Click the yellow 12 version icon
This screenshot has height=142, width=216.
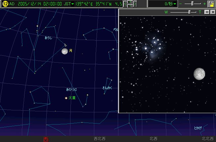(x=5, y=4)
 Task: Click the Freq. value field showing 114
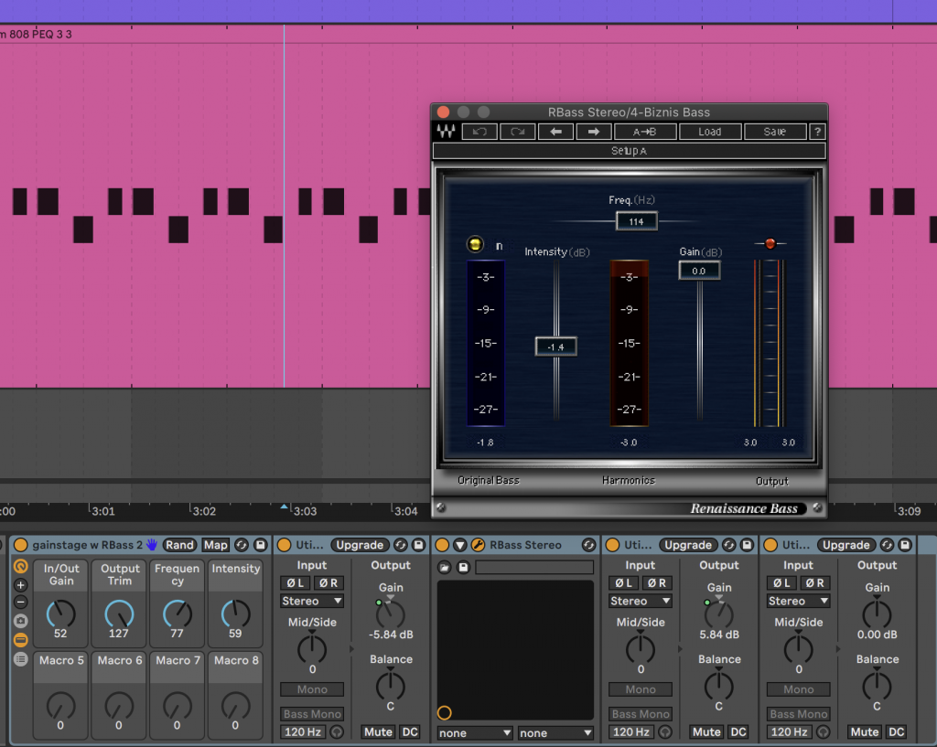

* * *

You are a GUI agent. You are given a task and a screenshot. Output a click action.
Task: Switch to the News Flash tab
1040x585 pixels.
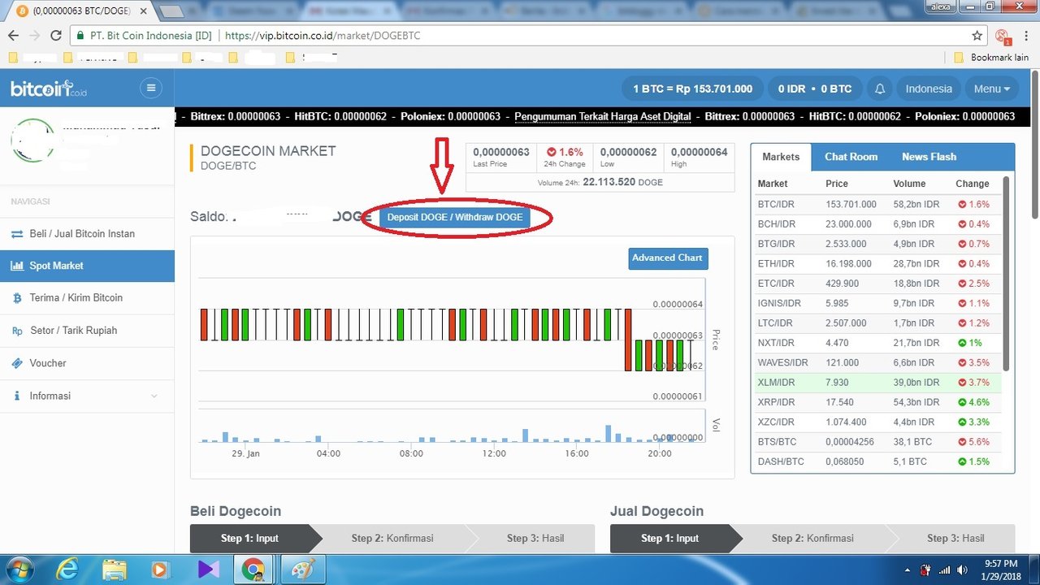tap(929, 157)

...

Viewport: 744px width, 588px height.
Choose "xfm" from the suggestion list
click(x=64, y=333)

Task to complete
Look above for the line with "Click the yellow 12 version icon"; quote it and every line after it, stopping after the line with "Task: Click the", exactly, with nothing added and without pictures.

Answer box
Click the yellow 12 version icon
This screenshot has height=142, width=216.
(x=5, y=4)
 Task: Click the Freq. value field showing 114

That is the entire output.